* THE TASK *
Only the lines holding "Blinds" are wanted. Copy every one from the records below.

* INFORMATION PROVIDED *
============================================================

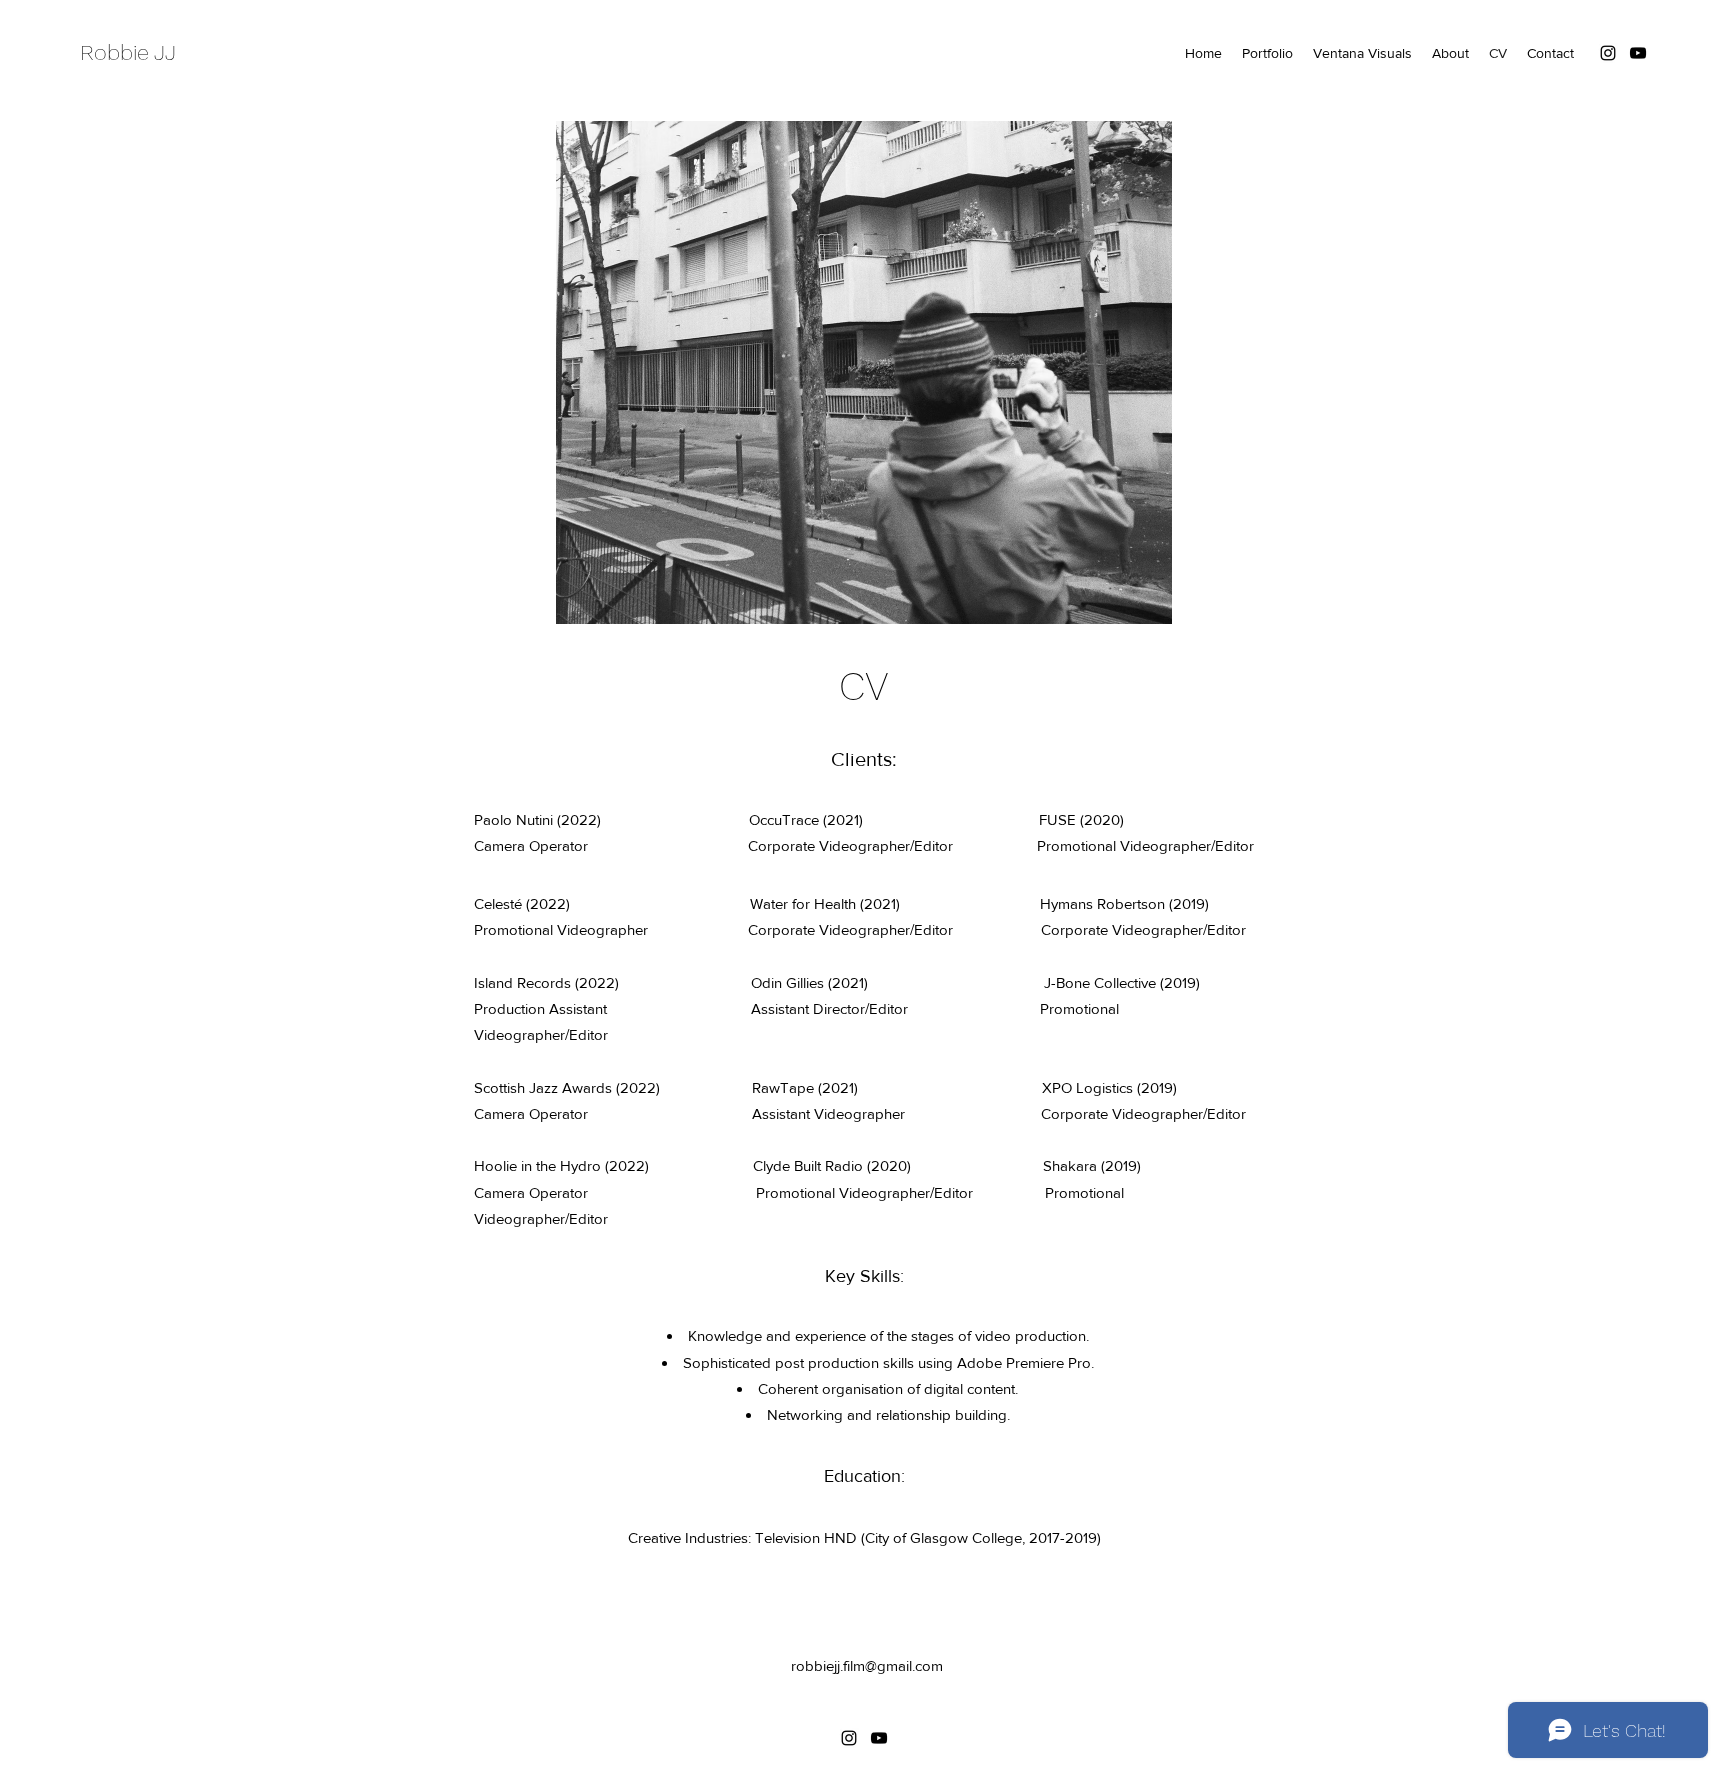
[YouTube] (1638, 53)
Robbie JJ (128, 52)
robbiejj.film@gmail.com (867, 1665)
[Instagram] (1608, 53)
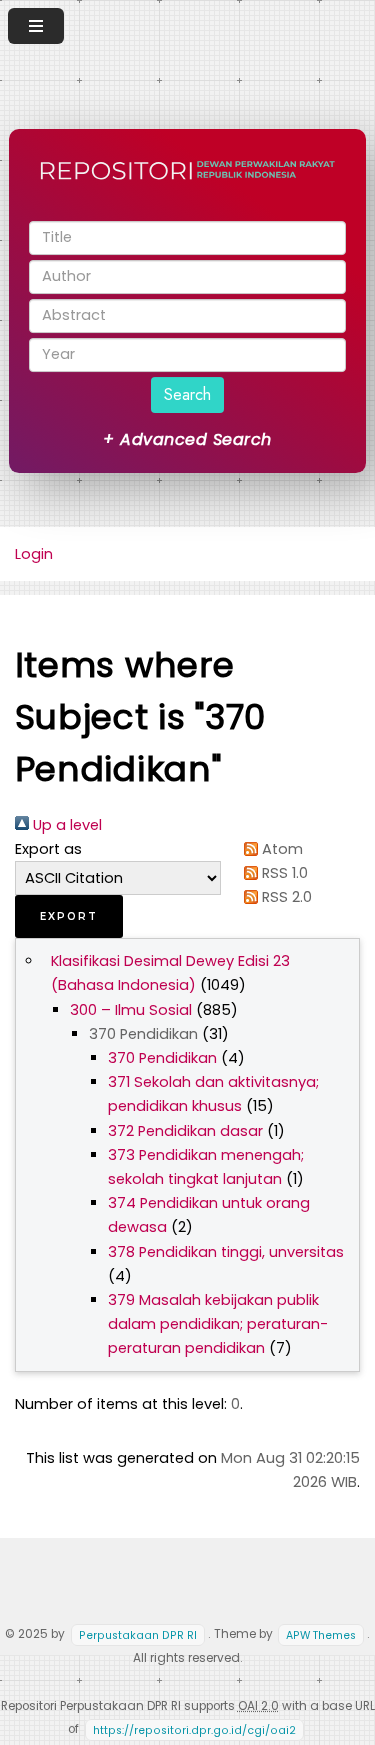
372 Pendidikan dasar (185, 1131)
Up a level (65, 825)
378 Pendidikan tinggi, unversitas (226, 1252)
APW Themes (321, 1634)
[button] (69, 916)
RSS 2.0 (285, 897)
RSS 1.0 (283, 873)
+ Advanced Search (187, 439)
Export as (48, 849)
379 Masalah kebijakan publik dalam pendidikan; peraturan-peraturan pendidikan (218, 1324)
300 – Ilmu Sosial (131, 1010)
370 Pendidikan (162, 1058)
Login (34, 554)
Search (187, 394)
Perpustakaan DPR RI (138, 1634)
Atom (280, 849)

============================================================

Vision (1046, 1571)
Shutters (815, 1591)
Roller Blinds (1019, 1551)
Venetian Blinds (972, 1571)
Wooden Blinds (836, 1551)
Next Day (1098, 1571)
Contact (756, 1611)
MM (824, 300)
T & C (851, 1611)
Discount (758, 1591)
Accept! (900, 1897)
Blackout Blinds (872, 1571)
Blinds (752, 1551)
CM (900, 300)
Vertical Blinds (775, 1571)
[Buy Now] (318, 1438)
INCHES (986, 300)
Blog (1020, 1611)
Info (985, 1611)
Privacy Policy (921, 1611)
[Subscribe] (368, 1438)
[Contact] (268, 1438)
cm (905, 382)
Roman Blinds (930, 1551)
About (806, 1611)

============================================================

* RESULT OF THIS TASK *
Roller Blinds (1019, 1551)
Venetian Blinds (972, 1571)
Wooden Blinds (836, 1551)
Blackout Blinds (872, 1571)
Blinds (752, 1551)
Vertical Blinds (775, 1571)
Roman Blinds (930, 1551)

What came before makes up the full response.